▶ **WHAT NEEDS TO BE DONE**:
Could you return the entire listing below exactly as written?

▶ **LISTED ENTRIES**:
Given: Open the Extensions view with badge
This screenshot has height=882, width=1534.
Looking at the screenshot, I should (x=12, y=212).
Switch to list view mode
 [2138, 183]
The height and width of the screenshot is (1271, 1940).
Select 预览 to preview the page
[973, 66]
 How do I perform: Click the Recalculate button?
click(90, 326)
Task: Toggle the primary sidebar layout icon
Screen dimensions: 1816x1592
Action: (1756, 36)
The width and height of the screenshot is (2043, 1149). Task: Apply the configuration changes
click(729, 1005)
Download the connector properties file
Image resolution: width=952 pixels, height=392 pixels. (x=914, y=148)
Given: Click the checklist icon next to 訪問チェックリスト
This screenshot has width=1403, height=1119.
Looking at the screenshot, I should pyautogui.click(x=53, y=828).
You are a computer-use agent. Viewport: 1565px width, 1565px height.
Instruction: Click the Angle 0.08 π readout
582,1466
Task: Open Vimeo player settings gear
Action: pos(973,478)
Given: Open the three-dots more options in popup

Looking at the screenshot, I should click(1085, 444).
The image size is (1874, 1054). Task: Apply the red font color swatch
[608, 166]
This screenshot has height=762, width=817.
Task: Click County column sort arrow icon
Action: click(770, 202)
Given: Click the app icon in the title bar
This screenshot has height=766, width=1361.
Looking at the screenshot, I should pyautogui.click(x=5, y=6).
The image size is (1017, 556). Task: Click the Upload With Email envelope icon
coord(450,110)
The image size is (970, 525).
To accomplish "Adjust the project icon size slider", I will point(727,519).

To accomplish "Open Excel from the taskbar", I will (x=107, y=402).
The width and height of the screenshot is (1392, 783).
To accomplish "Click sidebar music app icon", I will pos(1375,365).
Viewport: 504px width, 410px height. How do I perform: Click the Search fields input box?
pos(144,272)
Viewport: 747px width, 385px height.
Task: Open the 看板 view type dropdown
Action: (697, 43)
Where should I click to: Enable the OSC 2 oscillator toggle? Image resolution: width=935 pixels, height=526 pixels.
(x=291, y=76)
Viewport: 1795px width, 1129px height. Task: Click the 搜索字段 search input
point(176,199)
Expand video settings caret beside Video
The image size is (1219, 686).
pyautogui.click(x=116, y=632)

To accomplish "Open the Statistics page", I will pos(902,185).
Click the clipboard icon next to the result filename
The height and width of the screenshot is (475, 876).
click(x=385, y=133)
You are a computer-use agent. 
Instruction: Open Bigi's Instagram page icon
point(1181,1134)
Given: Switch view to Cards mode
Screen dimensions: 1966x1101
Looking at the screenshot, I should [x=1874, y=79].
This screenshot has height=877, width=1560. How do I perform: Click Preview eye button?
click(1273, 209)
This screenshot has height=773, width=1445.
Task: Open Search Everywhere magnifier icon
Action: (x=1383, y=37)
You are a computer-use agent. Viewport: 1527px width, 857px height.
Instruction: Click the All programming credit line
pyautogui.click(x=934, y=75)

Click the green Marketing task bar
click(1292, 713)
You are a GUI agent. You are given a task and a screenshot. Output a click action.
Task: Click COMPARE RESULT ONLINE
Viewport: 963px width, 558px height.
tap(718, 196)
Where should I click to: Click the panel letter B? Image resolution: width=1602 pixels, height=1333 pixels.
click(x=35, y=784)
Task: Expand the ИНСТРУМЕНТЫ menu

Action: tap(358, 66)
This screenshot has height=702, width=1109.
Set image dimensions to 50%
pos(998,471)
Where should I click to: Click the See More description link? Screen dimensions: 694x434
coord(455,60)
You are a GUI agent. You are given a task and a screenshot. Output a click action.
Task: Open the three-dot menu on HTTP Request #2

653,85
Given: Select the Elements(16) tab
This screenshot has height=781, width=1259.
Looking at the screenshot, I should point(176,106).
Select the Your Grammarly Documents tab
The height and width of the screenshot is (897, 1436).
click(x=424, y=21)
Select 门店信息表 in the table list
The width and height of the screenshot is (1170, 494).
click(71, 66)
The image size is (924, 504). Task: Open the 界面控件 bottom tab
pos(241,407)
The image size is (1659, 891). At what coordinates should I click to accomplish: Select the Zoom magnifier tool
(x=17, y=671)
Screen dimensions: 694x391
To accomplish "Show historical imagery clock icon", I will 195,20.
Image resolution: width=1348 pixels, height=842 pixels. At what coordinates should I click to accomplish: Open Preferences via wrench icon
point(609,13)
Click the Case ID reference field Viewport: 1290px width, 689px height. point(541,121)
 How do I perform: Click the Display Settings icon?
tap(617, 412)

▶ **WRITTEN ANSWER**:
Given: Open the Extensions view with badge
This screenshot has height=882, width=1534.
Looking at the screenshot, I should (x=12, y=212).
Switch to list view mode
 [2138, 183]
The height and width of the screenshot is (1271, 1940).
Select 预览 to preview the page
[973, 66]
 How do I perform: Click the Recalculate button?
click(90, 326)
Task: Toggle the primary sidebar layout icon
Screen dimensions: 1816x1592
Action: (1756, 36)
The width and height of the screenshot is (2043, 1149). Task: Apply the configuration changes
click(729, 1005)
Download the connector properties file
Image resolution: width=952 pixels, height=392 pixels. (x=914, y=148)
Given: Click the checklist icon next to 訪問チェックリスト
This screenshot has width=1403, height=1119.
Looking at the screenshot, I should pyautogui.click(x=53, y=828).
You are a computer-use agent. Viewport: 1565px width, 1565px height.
Instruction: Click the Angle 0.08 π readout
582,1466
Task: Open Vimeo player settings gear
Action: pos(973,478)
Given: Open the three-dots more options in popup

Looking at the screenshot, I should click(1085, 444).
The image size is (1874, 1054). Task: Apply the red font color swatch
[608, 166]
This screenshot has height=762, width=817.
Task: Click County column sort arrow icon
Action: click(770, 202)
Given: Click the app icon in the title bar
This screenshot has height=766, width=1361.
Looking at the screenshot, I should pyautogui.click(x=5, y=6).
The image size is (1017, 556). Task: Click the Upload With Email envelope icon
coord(450,110)
The image size is (970, 525).
To accomplish "Adjust the project icon size slider", I will point(727,519).

To accomplish "Open Excel from the taskbar", I will (x=107, y=402).
The width and height of the screenshot is (1392, 783).
To accomplish "Click sidebar music app icon", I will pos(1375,365).
Viewport: 504px width, 410px height. How do I perform: Click the Search fields input box?
pos(144,272)
Viewport: 747px width, 385px height.
Task: Open the 看板 view type dropdown
Action: (697, 43)
Where should I click to: Enable the OSC 2 oscillator toggle? Image resolution: width=935 pixels, height=526 pixels.
(x=291, y=76)
Viewport: 1795px width, 1129px height. Task: Click the 搜索字段 search input
point(176,199)
Expand video settings caret beside Video
The image size is (1219, 686).
pyautogui.click(x=116, y=632)

To accomplish "Open the Statistics page", I will pos(902,185).
Click the clipboard icon next to the result filename
The height and width of the screenshot is (475, 876).
click(x=385, y=133)
You are a computer-use agent. 
Instruction: Open Bigi's Instagram page icon
point(1181,1134)
Given: Switch view to Cards mode
Screen dimensions: 1966x1101
Looking at the screenshot, I should [x=1874, y=79].
This screenshot has height=877, width=1560. How do I perform: Click Preview eye button?
click(1273, 209)
This screenshot has height=773, width=1445.
Task: Open Search Everywhere magnifier icon
Action: (x=1383, y=37)
You are a computer-use agent. Viewport: 1527px width, 857px height.
Instruction: Click the All programming credit line
pyautogui.click(x=934, y=75)

Click the green Marketing task bar
click(1292, 713)
You are a GUI agent. You are given a task and a screenshot. Output a click action.
Task: Click COMPARE RESULT ONLINE
Viewport: 963px width, 558px height.
tap(718, 196)
Where should I click to: Click the panel letter B? Image resolution: width=1602 pixels, height=1333 pixels.
click(x=35, y=784)
Task: Expand the ИНСТРУМЕНТЫ menu

Action: tap(358, 66)
This screenshot has height=702, width=1109.
Set image dimensions to 50%
pos(998,471)
Where should I click to: Click the See More description link? Screen dimensions: 694x434
coord(455,60)
You are a GUI agent. You are given a task and a screenshot. Output a click action.
Task: Open the three-dot menu on HTTP Request #2

653,85
Given: Select the Elements(16) tab
This screenshot has height=781, width=1259.
Looking at the screenshot, I should point(176,106).
Select the Your Grammarly Documents tab
The height and width of the screenshot is (897, 1436).
click(x=424, y=21)
Select 门店信息表 in the table list
The width and height of the screenshot is (1170, 494).
click(71, 66)
The image size is (924, 504). Task: Open the 界面控件 bottom tab
pos(241,407)
The image size is (1659, 891). At what coordinates should I click to accomplish: Select the Zoom magnifier tool
(x=17, y=671)
Screen dimensions: 694x391
To accomplish "Show historical imagery clock icon", I will 195,20.
Image resolution: width=1348 pixels, height=842 pixels. At what coordinates should I click to accomplish: Open Preferences via wrench icon
point(609,13)
Click the Case ID reference field Viewport: 1290px width, 689px height. point(541,121)
 How do I perform: Click the Display Settings icon?
tap(617, 412)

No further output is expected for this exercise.